Yea all the people that got their life ruined are moved back in and rebuilding their houses. You would think you could pick up a house really cheap on the flood plain in Pierre and Ft. Pierre. Nope..... Don't really feel bad for anyone. You can't control mother nature and when you do it bites you in the ***.


----------



## BirdJ

Got a news letter via email from SD. GF&P yesterday. After the latest update on the smelt population survey its pretty much a bust on the spawning run this year do to lack of smelt!!! and all the wind we had in April didn't help matters what so ever either even with the water being stable and even rising a little bit!!! They also mentioned that below Lake Oahe (Lake Sharpe) the bait fish down there is also very thin! And the fish are looking like that also!!!


----------



## southdakbearfan

I actually witnessed a 29" walleye caught last week that was 6.5 lbs at mobridge. Fish are skinny and hungry.


----------



## nodakoutdoors.com

Wow, that is skinny. How's the fishing around Mobridge lately? I heard it's going well, getting tough on the ND side.


----------



## KurtR

if you cant catch fish here now it is time to get some golf clubs. not alot of big fish but 14-16 inchers it is non stop


----------



## BirdJ

southdakbearfan said:


> I actually witnessed a 29" walleye caught last week that was 6.5 lbs at mobridge. Fish are skinny and hungry.
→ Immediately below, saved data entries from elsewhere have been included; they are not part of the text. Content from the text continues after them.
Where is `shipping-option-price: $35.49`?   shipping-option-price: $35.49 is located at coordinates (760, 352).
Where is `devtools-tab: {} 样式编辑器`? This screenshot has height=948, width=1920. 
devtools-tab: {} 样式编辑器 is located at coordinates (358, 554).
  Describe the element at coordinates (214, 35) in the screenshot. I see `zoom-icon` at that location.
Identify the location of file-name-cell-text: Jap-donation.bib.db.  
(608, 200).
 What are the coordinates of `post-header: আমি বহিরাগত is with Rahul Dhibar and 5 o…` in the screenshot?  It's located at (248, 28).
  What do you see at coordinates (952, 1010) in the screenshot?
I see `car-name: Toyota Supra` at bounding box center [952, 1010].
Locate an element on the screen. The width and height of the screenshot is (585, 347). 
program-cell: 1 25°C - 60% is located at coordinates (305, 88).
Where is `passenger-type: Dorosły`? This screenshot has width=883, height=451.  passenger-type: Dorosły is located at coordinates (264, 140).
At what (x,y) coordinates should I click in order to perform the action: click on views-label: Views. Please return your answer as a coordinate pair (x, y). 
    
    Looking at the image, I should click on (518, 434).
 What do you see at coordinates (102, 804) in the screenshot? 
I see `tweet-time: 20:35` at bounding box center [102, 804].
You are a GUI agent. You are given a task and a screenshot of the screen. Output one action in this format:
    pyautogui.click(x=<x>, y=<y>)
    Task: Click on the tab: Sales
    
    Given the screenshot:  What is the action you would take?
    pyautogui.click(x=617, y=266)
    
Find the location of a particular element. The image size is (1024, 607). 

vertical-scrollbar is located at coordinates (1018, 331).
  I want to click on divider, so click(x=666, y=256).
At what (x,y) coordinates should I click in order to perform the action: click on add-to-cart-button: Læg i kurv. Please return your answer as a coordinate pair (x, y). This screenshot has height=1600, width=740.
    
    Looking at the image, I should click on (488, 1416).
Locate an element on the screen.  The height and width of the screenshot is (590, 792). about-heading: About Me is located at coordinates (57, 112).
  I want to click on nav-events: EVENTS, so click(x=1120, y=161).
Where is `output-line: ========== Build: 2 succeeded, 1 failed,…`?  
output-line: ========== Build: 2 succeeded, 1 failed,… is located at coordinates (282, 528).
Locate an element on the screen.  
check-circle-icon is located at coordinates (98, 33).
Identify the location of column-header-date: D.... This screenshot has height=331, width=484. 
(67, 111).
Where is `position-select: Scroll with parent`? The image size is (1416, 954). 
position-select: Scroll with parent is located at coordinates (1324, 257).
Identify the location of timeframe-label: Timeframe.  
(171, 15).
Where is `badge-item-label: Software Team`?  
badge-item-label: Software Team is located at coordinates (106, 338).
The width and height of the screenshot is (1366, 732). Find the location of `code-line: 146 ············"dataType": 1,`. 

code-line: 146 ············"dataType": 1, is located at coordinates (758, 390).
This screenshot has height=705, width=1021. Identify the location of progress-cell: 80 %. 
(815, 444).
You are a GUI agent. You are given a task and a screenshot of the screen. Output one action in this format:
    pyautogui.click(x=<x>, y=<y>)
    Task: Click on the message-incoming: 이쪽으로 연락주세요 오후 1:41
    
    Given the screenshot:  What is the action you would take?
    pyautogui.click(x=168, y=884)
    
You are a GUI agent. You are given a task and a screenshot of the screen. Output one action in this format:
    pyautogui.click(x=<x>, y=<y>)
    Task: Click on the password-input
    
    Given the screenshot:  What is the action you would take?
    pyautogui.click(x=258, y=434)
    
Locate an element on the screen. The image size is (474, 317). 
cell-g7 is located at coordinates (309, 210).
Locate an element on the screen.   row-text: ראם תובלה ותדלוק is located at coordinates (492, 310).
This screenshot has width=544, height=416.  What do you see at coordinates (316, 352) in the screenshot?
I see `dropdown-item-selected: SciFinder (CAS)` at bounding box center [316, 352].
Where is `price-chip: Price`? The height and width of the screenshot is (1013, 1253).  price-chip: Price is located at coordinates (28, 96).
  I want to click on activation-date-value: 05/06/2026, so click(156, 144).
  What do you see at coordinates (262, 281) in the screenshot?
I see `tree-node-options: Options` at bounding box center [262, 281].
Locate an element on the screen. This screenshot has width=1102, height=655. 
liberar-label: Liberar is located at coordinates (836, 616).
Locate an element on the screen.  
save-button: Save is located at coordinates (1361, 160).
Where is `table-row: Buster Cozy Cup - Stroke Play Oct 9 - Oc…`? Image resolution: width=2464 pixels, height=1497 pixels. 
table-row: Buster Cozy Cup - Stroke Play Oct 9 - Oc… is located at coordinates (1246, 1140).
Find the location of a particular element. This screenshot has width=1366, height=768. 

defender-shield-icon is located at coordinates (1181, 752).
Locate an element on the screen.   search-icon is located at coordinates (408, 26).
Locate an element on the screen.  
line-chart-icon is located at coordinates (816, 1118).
Have a couple of photos of a catch and release walleye that a fella caught on one of my trips back in 1998. The walleye messured 32.7 inches long and only weighed 7.7 lbs. On an average year with normal bait fish conditions, that fish should have weighed around 13 lbs.


----------



## KurtR

had fish puking smelt in the livewell around akaska last weekend


----------



## southdakbearfan

KurtR said:


> had fish puking smelt in the livewell around akaska last weekend


Had the same, doesn't seem to be a rhyme or reason, skinny, then looking pretty good, hmmmm. Fish sure looked better than the last time I was out there.


----------